- _Extracted entries_

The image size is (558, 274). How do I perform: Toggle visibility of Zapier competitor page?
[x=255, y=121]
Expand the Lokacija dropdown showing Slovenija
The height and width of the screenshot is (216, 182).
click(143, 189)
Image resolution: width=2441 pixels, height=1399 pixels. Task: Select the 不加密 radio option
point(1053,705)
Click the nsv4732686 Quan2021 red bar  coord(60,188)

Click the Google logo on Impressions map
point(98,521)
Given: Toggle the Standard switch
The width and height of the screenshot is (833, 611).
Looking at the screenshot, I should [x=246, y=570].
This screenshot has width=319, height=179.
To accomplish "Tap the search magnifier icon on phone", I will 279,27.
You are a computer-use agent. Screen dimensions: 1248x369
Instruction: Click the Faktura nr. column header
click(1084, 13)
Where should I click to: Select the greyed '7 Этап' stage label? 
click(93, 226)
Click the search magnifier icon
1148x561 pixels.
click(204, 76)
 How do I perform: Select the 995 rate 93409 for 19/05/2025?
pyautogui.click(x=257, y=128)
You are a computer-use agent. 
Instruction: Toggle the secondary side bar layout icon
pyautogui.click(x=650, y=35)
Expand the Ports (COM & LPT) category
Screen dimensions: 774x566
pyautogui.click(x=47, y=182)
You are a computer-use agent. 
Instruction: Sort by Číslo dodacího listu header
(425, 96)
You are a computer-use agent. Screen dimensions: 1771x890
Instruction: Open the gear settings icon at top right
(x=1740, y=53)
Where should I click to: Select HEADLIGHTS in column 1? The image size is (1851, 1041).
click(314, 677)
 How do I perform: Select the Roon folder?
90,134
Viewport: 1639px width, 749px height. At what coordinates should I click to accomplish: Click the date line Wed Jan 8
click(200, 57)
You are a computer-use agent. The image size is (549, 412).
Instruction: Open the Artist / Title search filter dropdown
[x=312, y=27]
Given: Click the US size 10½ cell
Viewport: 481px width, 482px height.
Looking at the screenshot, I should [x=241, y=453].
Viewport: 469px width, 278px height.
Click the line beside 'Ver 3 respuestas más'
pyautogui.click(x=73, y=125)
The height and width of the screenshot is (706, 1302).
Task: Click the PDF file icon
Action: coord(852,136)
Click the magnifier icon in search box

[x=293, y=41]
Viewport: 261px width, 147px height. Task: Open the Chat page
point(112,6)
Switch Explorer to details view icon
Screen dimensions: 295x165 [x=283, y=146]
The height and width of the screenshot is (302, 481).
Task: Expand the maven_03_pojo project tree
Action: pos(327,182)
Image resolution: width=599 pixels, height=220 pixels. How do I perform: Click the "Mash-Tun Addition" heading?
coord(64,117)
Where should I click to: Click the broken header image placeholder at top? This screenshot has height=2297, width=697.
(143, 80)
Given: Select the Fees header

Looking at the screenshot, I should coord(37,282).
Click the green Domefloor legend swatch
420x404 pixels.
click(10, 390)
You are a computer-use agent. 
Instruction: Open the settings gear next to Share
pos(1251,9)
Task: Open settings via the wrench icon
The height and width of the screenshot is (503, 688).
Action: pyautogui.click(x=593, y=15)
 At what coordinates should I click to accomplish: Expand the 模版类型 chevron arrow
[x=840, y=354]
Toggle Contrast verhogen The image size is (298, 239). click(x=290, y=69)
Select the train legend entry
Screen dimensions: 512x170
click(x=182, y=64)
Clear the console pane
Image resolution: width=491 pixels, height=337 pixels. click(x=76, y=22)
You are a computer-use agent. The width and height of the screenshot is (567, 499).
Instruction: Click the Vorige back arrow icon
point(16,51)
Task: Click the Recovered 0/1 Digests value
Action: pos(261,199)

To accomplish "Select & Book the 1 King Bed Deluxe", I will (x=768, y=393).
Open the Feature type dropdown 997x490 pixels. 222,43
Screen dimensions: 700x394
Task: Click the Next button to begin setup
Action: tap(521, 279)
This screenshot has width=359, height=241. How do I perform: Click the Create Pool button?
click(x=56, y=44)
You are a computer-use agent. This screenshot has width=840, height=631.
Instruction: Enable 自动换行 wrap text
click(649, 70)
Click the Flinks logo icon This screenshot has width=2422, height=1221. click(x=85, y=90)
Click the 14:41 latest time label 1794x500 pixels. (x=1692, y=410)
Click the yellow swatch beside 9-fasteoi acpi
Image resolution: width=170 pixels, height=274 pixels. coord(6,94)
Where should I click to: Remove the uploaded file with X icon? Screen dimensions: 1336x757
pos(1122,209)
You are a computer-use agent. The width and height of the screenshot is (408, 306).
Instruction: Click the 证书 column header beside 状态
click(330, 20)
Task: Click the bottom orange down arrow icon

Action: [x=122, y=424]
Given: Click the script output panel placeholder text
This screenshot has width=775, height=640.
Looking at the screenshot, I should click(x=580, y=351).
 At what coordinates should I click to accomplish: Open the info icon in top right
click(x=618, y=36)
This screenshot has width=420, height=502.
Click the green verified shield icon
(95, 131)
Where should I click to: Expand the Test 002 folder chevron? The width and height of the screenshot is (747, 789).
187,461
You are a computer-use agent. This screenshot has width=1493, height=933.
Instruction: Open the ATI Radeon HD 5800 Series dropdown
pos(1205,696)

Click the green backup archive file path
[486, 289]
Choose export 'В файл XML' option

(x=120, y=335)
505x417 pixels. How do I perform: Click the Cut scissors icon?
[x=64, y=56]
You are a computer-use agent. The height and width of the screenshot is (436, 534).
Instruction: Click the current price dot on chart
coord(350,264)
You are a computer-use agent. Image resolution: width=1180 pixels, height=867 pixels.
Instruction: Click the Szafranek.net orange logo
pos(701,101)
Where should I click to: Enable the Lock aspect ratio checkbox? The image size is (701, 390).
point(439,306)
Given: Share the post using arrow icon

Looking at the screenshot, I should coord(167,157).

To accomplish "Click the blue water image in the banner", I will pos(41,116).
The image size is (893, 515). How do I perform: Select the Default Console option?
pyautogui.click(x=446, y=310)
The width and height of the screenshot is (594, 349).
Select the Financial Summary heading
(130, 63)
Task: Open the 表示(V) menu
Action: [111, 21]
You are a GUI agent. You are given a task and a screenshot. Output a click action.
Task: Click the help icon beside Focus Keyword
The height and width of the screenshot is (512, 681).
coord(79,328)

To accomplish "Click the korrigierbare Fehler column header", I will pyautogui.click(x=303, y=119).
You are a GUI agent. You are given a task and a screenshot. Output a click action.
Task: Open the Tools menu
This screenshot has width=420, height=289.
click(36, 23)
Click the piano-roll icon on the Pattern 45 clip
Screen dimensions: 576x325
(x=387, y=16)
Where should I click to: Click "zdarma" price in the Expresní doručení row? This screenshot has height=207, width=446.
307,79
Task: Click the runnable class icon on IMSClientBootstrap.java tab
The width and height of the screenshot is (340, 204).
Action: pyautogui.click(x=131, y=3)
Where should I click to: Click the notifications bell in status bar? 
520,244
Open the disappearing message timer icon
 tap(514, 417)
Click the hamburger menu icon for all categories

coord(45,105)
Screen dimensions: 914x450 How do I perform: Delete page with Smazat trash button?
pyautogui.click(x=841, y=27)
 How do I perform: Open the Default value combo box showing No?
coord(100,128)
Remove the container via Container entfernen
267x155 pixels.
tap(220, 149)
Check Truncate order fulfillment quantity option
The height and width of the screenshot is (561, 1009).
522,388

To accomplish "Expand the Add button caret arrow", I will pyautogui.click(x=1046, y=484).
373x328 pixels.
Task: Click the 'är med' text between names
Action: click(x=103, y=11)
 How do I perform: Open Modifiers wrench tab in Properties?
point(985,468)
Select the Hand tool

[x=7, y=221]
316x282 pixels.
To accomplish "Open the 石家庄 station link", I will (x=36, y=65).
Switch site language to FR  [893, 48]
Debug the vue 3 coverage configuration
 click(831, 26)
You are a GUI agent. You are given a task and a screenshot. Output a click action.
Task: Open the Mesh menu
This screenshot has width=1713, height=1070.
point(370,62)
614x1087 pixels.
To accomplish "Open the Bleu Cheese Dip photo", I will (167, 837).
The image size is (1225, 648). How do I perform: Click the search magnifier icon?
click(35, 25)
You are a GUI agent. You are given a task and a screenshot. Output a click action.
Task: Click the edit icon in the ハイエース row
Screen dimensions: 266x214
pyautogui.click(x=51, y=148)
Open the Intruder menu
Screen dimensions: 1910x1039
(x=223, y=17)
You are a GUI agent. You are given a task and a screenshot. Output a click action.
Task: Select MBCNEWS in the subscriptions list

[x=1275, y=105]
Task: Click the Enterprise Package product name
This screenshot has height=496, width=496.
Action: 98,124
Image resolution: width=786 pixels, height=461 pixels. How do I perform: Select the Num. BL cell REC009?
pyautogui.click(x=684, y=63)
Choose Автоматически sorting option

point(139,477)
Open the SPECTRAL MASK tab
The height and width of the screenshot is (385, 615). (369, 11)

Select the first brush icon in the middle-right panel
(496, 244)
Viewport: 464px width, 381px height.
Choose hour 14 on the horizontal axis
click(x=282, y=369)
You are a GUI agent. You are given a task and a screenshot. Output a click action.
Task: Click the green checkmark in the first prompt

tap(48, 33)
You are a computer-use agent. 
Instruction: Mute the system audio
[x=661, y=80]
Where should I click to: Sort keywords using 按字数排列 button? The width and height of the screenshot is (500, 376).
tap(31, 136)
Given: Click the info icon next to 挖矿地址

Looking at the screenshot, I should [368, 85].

- _Written task_
Please give the part of the listing that opens with the line containing "This screenshot has width=319, height=179." and closes with the line containing "point(112,6)", swapping "computer-use agent" for "GUI agent" and leaving everything else unchanged.

- _Task solution_
This screenshot has width=319, height=179.
To accomplish "Tap the search magnifier icon on phone", I will 279,27.
You are a GUI agent. Screen dimensions: 1248x369
Instruction: Click the Faktura nr. column header
click(1084, 13)
Where should I click to: Select the greyed '7 Этап' stage label? 
click(93, 226)
Click the search magnifier icon
1148x561 pixels.
click(204, 76)
 How do I perform: Select the 995 rate 93409 for 19/05/2025?
pyautogui.click(x=257, y=128)
You are a GUI agent. 
Instruction: Toggle the secondary side bar layout icon
pyautogui.click(x=650, y=35)
Expand the Ports (COM & LPT) category
Screen dimensions: 774x566
pyautogui.click(x=47, y=182)
You are a GUI agent. 
Instruction: Sort by Číslo dodacího listu header
(425, 96)
You are a GUI agent. Screen dimensions: 1771x890
Instruction: Open the gear settings icon at top right
(x=1740, y=53)
Where should I click to: Select HEADLIGHTS in column 1? The image size is (1851, 1041).
click(314, 677)
 How do I perform: Select the Roon folder?
90,134
Viewport: 1639px width, 749px height. At what coordinates should I click to accomplish: Click the date line Wed Jan 8
click(200, 57)
You are a GUI agent. The image size is (549, 412).
Instruction: Open the Artist / Title search filter dropdown
[x=312, y=27]
Given: Click the US size 10½ cell
Viewport: 481px width, 482px height.
Looking at the screenshot, I should [x=241, y=453].
Viewport: 469px width, 278px height.
Click the line beside 'Ver 3 respuestas más'
pyautogui.click(x=73, y=125)
The height and width of the screenshot is (706, 1302).
Task: Click the PDF file icon
Action: coord(852,136)
Click the magnifier icon in search box

[x=293, y=41]
Viewport: 261px width, 147px height. Task: Open the Chat page
point(112,6)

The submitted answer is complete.